** start RECORDS FOR THIS TASK **

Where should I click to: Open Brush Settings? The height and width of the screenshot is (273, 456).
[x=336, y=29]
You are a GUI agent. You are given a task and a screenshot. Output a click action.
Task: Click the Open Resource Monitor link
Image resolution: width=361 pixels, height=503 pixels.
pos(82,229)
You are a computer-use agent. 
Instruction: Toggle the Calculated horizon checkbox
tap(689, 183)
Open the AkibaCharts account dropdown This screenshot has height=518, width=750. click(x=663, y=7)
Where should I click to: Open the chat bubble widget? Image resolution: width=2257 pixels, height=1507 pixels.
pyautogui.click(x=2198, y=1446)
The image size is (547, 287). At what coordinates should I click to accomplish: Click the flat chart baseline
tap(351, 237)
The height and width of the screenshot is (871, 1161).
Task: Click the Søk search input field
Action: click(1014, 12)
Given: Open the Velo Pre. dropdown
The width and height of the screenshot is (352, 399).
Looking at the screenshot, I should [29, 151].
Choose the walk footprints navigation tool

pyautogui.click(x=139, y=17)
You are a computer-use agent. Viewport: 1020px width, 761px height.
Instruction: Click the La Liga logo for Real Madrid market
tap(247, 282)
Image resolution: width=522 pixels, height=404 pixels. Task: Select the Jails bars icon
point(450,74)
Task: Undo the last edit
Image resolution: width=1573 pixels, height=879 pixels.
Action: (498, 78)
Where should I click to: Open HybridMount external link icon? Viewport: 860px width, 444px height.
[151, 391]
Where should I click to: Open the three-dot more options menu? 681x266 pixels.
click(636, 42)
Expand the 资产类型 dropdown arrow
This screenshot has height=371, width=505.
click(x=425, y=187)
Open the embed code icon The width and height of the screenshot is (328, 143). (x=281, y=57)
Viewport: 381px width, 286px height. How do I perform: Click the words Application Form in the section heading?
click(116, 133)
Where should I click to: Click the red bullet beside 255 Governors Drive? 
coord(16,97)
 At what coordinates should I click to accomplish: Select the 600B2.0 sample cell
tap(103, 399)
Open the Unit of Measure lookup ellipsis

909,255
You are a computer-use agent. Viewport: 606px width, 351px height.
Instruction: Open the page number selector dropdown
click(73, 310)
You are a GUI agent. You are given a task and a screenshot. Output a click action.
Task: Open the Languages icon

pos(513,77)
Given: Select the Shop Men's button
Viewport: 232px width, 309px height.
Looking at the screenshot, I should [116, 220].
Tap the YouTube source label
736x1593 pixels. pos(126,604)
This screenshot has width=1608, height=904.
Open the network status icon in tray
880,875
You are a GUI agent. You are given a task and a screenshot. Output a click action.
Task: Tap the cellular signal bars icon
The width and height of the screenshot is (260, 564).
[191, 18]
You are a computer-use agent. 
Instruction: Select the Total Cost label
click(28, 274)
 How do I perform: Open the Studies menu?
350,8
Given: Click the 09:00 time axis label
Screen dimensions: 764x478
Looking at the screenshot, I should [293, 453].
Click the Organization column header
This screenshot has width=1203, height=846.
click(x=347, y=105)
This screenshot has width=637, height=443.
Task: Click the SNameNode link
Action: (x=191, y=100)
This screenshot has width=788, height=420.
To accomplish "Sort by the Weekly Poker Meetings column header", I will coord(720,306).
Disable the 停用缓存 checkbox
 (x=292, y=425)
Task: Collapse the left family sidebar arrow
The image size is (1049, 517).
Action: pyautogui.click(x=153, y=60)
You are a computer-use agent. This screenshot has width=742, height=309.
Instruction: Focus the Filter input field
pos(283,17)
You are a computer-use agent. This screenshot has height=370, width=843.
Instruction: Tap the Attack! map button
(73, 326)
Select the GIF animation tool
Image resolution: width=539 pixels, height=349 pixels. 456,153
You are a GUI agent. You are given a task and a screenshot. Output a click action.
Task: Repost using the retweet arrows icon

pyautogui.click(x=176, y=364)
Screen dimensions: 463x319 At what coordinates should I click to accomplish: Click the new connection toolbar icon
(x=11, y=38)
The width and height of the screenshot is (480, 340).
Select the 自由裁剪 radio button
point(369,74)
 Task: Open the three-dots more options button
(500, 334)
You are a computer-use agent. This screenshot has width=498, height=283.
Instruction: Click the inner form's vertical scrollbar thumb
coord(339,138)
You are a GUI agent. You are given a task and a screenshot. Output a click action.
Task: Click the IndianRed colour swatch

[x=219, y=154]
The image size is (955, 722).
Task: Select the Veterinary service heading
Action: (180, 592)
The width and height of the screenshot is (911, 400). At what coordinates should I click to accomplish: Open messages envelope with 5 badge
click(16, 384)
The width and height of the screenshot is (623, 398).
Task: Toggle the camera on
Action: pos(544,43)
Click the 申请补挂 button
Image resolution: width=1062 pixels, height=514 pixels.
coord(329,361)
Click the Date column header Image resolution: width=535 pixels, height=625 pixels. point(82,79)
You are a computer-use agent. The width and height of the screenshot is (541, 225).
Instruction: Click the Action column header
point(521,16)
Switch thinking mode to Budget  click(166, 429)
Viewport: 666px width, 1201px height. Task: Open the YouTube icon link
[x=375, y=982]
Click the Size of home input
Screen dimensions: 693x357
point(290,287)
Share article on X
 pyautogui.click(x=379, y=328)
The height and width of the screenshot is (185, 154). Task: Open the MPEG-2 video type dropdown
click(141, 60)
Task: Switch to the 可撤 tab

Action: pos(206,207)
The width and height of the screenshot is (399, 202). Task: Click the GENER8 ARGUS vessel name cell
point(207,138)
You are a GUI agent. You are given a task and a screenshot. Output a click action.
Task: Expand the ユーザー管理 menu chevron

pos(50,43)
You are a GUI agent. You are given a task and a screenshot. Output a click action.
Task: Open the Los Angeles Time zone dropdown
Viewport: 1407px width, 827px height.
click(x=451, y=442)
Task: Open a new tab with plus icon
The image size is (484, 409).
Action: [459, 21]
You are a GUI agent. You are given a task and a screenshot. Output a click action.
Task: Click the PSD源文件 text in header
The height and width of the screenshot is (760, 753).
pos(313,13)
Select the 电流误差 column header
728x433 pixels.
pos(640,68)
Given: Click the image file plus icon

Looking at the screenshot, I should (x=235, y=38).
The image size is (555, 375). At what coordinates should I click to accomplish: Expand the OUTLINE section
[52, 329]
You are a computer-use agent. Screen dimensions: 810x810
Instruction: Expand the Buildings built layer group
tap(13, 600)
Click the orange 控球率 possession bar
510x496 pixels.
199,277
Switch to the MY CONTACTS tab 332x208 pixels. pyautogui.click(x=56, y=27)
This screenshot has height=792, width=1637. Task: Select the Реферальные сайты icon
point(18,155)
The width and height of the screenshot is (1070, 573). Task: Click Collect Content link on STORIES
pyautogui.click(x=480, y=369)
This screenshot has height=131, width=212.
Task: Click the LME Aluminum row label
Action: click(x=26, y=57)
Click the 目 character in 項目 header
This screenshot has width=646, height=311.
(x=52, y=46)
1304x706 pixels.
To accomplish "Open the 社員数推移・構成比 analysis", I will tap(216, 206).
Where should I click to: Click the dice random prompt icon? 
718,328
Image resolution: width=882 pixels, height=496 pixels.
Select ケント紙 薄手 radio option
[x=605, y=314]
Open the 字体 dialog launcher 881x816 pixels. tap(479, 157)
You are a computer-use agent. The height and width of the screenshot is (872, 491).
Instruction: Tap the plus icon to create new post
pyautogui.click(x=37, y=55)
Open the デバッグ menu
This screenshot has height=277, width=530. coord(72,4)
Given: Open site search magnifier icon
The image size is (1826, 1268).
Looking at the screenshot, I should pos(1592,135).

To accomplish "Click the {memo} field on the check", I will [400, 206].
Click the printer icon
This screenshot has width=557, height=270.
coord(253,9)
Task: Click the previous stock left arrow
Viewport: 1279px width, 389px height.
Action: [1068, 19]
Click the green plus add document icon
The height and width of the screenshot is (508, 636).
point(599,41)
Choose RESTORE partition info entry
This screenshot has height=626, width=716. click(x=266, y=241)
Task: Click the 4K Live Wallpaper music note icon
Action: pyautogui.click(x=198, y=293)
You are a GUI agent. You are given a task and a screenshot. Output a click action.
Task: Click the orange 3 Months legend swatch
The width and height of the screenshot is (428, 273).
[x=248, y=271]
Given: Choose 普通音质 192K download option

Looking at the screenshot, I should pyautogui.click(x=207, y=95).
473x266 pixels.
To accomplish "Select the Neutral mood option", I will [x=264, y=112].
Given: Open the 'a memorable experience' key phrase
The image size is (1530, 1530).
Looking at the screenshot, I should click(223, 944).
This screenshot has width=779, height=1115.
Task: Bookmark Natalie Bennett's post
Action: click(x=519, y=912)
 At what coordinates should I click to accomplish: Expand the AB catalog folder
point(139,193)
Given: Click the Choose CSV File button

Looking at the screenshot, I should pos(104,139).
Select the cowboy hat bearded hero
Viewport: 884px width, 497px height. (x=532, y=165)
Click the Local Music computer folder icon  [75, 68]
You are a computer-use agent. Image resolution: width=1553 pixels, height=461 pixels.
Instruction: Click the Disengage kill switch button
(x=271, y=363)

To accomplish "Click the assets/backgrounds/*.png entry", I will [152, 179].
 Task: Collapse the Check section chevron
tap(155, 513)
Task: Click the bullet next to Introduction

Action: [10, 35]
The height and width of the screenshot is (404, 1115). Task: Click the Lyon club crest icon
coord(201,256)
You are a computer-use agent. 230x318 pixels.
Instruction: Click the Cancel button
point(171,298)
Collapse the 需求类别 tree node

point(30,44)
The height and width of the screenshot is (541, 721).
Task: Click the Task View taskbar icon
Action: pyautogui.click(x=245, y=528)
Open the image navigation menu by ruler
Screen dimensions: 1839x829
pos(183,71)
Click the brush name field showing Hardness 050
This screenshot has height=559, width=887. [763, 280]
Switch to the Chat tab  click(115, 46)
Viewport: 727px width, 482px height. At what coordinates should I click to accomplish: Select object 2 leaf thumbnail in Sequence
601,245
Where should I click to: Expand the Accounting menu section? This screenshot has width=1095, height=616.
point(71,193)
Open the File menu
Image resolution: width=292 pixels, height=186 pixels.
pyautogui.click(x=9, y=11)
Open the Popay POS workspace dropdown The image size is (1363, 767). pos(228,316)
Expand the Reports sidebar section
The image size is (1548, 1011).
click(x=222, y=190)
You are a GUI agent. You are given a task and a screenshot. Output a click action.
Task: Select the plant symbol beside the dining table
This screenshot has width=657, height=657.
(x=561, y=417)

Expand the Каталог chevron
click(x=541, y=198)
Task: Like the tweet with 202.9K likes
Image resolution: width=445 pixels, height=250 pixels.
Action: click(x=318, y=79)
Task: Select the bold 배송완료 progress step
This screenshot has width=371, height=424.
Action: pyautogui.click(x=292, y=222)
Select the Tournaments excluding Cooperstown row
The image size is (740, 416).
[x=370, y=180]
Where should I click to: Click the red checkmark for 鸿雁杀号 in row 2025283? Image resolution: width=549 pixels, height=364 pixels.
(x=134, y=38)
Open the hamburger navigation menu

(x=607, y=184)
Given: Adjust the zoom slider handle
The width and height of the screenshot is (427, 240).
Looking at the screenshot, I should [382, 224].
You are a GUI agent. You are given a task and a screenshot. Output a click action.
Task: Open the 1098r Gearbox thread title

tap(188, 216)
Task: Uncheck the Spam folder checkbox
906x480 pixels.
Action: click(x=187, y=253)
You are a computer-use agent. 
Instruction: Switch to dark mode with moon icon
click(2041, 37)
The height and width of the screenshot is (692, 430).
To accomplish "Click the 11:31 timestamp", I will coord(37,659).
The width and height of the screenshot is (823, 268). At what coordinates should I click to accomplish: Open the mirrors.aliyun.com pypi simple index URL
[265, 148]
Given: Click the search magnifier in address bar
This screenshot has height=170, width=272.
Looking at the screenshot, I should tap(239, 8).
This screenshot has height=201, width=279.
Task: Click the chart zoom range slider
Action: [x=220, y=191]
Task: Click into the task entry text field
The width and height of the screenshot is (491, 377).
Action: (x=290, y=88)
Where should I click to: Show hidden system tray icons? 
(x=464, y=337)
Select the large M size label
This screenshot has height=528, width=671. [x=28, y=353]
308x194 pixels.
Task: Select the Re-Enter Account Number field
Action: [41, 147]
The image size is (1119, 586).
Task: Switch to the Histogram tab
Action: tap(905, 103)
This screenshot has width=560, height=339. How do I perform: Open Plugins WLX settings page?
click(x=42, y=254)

** end RECORDS FOR THIS TASK **

### GIVEN EXERCISE
In the records above, take everything from the line containing "You are a computer-use agent. Viewport: 1020px" down to the line containing "pos(513,77)", including both of those lines. Lay it out as a numbered list with one line per item, and skip any blank lines.

### ANSWER TO THE TASK
1. You are a computer-use agent. Viewport: 1020px width, 761px height.
2. Instruction: Click the La Liga logo for Real Madrid market
3. tap(247, 282)
4. Image resolution: width=522 pixels, height=404 pixels. Task: Select the Jails bars icon
5. point(450,74)
6. Task: Undo the last edit
7. Image resolution: width=1573 pixels, height=879 pixels.
8. Action: (498, 78)
9. Where should I click to: Open HybridMount external link icon? Viewport: 860px width, 444px height.
10. [151, 391]
11. Where should I click to: Open the three-dot more options menu? 681x266 pixels.
12. click(636, 42)
13. Expand the 资产类型 dropdown arrow
14. This screenshot has height=371, width=505.
15. click(x=425, y=187)
16. Open the embed code icon The width and height of the screenshot is (328, 143). (x=281, y=57)
17. Viewport: 381px width, 286px height. How do I perform: Click the words Application Form in the section heading?
18. click(116, 133)
19. Where should I click to: Click the red bullet beside 255 Governors Drive? 
20. coord(16,97)
21.  At what coordinates should I click to accomplish: Select the 600B2.0 sample cell
22. tap(103, 399)
23. Open the Unit of Measure lookup ellipsis
24. 909,255
25. You are a computer-use agent. Viewport: 606px width, 351px height.
26. Instruction: Open the page number selector dropdown
27. click(73, 310)
28. You are a GUI agent. You are given a task and a screenshot. Output a click action.
29. Task: Open the Languages icon
30. pos(513,77)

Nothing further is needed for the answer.